** Your goal **
Switch every "Instruction" to "Goal" in the records below and reproduce all of their lines with nothing else changed.
====== Data for processing
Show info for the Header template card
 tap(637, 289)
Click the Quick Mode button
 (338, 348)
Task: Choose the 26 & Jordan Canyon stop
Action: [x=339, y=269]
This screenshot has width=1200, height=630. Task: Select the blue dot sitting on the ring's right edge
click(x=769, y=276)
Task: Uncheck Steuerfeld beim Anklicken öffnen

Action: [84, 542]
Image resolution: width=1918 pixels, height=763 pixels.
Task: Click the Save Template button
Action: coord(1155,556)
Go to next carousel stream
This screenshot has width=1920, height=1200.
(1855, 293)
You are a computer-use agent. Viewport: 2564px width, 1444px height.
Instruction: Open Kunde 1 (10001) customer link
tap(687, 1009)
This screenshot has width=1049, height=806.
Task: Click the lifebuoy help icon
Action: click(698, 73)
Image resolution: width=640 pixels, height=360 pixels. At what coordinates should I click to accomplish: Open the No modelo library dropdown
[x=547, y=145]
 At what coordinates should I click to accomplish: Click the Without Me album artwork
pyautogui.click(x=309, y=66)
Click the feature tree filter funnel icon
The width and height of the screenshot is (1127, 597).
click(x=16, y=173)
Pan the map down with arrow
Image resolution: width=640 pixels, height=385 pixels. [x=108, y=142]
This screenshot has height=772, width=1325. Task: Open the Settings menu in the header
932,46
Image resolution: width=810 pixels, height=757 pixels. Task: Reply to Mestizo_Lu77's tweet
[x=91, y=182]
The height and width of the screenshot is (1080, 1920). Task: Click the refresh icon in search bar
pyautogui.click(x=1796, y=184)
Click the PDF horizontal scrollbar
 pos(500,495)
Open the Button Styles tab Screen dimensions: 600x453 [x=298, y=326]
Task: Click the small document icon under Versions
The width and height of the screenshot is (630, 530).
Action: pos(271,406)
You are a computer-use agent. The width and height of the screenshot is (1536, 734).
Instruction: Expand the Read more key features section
============
** Output of the exercise **
Show info for the Header template card
 tap(637, 289)
Click the Quick Mode button
 (338, 348)
Task: Choose the 26 & Jordan Canyon stop
Action: [x=339, y=269]
This screenshot has width=1200, height=630. Task: Select the blue dot sitting on the ring's right edge
click(x=769, y=276)
Task: Uncheck Steuerfeld beim Anklicken öffnen

Action: [84, 542]
Image resolution: width=1918 pixels, height=763 pixels.
Task: Click the Save Template button
Action: coord(1155,556)
Go to next carousel stream
This screenshot has width=1920, height=1200.
(1855, 293)
You are a computer-use agent. Viewport: 2564px width, 1444px height.
Goal: Open Kunde 1 (10001) customer link
tap(687, 1009)
This screenshot has width=1049, height=806.
Task: Click the lifebuoy help icon
Action: click(698, 73)
Image resolution: width=640 pixels, height=360 pixels. At what coordinates should I click to accomplish: Open the No modelo library dropdown
[x=547, y=145]
 At what coordinates should I click to accomplish: Click the Without Me album artwork
pyautogui.click(x=309, y=66)
Click the feature tree filter funnel icon
The width and height of the screenshot is (1127, 597).
click(x=16, y=173)
Pan the map down with arrow
Image resolution: width=640 pixels, height=385 pixels. [x=108, y=142]
This screenshot has height=772, width=1325. Task: Open the Settings menu in the header
932,46
Image resolution: width=810 pixels, height=757 pixels. Task: Reply to Mestizo_Lu77's tweet
[x=91, y=182]
The height and width of the screenshot is (1080, 1920). Task: Click the refresh icon in search bar
pyautogui.click(x=1796, y=184)
Click the PDF horizontal scrollbar
 pos(500,495)
Open the Button Styles tab Screen dimensions: 600x453 [x=298, y=326]
Task: Click the small document icon under Versions
The width and height of the screenshot is (630, 530).
Action: pos(271,406)
You are a computer-use agent. The width and height of the screenshot is (1536, 734).
Goal: Expand the Read more key features section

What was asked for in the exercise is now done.